Agata Gorecka Agata Gorecka - 10 months ago

Irfan Azam posted a correction to his spelling in the last two lines of his previous post. These should be read as "partnership" and "adaptability."


 
Irfan Azam Irfan Azam - 10 months ago

Thanks Agata. I am impressed with the promptness.regards


 
Agata Gorecka Agata Gorecka - 10 months ago

A common theme throughout today's multimedia and mentioned by Eboe Hutchful seems to be difficulty in coordinating donor activities. In their conversation on Haiti, Isabelle Fortin and Yves-François Pierre discuss a government body which is relatively unable to coordinate donor activities, while Mark Sedra discusses the five pillar model which was attempted in Afghanistan but was not successful overall because of uneven contributions, efforts, and capabilities.

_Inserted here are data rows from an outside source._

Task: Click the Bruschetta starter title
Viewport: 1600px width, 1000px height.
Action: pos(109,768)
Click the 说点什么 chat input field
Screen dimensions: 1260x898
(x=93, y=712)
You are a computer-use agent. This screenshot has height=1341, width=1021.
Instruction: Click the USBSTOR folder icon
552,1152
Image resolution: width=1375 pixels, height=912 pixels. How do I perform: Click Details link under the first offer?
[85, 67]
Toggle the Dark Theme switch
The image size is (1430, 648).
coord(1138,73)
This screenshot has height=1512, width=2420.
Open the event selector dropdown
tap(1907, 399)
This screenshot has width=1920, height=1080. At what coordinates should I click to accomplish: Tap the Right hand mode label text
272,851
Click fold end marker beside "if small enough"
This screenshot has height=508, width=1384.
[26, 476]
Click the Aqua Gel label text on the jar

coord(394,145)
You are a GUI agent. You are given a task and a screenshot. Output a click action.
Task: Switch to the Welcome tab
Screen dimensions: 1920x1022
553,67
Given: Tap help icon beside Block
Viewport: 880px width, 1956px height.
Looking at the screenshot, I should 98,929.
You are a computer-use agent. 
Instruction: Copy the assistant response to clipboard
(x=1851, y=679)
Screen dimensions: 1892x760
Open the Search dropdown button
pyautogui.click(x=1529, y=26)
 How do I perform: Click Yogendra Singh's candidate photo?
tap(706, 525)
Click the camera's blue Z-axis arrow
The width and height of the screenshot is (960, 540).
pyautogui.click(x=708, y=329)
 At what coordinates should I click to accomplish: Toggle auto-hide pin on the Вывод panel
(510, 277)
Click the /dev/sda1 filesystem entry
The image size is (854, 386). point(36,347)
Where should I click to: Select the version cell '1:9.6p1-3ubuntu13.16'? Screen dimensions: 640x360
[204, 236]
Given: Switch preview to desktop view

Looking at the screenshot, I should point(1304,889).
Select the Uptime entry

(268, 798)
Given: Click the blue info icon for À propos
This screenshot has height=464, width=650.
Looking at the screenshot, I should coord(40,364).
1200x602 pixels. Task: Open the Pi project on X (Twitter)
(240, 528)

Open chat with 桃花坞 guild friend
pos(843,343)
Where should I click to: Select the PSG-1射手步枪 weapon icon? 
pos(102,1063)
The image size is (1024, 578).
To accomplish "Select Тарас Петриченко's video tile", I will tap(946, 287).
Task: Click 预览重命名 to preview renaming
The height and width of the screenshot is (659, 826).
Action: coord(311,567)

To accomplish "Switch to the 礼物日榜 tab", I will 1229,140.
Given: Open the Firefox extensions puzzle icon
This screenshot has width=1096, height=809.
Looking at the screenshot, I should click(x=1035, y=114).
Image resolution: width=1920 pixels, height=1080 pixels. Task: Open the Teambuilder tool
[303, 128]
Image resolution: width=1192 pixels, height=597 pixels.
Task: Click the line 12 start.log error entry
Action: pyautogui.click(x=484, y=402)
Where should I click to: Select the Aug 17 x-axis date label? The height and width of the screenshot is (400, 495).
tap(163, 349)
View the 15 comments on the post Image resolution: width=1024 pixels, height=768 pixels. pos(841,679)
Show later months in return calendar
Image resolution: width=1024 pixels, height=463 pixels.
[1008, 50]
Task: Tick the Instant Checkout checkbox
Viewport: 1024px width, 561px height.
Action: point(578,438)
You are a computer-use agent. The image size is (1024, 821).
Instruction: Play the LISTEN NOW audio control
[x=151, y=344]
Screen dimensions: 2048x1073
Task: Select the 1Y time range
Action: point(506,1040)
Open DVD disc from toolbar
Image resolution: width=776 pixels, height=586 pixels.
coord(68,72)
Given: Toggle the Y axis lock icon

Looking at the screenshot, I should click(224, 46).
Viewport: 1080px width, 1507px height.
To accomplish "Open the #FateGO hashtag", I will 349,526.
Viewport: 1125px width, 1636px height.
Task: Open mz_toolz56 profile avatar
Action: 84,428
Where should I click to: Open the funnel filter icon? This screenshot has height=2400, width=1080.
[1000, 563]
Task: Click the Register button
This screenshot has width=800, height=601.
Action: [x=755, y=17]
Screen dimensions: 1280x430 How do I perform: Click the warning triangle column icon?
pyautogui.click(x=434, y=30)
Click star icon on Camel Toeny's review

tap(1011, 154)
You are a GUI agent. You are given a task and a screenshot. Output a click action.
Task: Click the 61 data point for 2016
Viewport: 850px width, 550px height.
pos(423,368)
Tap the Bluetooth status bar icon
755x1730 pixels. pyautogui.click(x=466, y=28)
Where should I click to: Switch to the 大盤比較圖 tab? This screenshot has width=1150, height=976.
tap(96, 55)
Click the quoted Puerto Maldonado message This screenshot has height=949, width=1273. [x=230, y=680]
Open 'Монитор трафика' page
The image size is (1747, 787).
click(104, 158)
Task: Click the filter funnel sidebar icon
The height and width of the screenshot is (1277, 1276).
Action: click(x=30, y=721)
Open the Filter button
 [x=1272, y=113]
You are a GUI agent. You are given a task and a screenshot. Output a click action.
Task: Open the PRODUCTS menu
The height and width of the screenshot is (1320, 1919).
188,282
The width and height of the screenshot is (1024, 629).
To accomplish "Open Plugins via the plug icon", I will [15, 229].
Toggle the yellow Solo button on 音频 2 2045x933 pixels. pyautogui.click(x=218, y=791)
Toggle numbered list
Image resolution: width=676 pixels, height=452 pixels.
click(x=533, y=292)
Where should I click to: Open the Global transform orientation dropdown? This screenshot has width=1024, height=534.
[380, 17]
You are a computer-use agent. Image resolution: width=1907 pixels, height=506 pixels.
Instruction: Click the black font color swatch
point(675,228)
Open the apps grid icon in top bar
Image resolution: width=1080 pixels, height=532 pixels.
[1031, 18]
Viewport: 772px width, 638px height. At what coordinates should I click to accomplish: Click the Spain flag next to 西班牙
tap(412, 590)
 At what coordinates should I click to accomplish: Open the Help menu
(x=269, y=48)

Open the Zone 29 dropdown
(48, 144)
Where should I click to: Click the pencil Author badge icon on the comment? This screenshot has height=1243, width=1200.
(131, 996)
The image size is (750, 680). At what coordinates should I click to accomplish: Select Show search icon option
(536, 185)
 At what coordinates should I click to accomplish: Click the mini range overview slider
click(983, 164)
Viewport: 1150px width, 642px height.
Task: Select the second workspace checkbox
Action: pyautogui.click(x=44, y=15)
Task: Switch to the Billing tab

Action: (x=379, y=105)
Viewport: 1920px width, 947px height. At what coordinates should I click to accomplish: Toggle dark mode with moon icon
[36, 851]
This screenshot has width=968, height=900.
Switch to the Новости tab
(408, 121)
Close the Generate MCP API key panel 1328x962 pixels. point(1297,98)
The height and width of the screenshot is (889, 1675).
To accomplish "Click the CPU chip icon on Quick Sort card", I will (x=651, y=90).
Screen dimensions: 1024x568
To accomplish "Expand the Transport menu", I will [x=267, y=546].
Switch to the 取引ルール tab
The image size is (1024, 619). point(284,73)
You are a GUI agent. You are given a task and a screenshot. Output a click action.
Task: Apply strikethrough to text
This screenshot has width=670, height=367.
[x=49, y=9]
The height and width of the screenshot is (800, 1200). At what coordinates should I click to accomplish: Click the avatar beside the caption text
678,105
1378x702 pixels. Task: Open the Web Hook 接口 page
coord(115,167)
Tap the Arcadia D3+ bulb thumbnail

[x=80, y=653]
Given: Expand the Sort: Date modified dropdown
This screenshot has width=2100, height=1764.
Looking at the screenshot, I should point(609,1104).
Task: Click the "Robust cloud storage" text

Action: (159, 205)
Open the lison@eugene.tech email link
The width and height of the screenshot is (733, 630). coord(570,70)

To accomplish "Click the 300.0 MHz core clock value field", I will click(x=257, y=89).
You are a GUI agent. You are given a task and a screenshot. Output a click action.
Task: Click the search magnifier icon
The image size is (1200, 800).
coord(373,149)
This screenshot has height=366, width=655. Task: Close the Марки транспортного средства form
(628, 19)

Considering the multitude of environments in which SSR is conducted, how can donor activities be coordinated in the SSR model? Is an arbitrator-type body needed, such as mentioned by Irfan Azam? Or is a bilateral relationship best, such as the one witnessed with the UK and Sierra Leone?


 
Peter Wilson Peter Wilson - 10 months ago

I'd like to comment on Paul Jackson's excellent paper on Sierra Leone.  As someone who has been involved in designing and reviewing some aspects of the DFID programme, I very much support Paul's comments that the programme was rather ad hoc and evolutionary in nature, and only in retrospect have we imposed a coherent strategic approach on what happened. 

I believe (as I think Paul does) that this evolutionary approach was in fact a strength.  Many of the problems identified throughout this conference - in particular lack of sensitivity to local context and lack of local ownership - are the result of attempts at an overly-strategic approach by donors.  The typical linear model of design, followed by implementation, followed by review, means that projects are designed precisely when local capacity to own is weakest and when external donors lack the knowledge and the relationships to make good decisions based on understanding the local context.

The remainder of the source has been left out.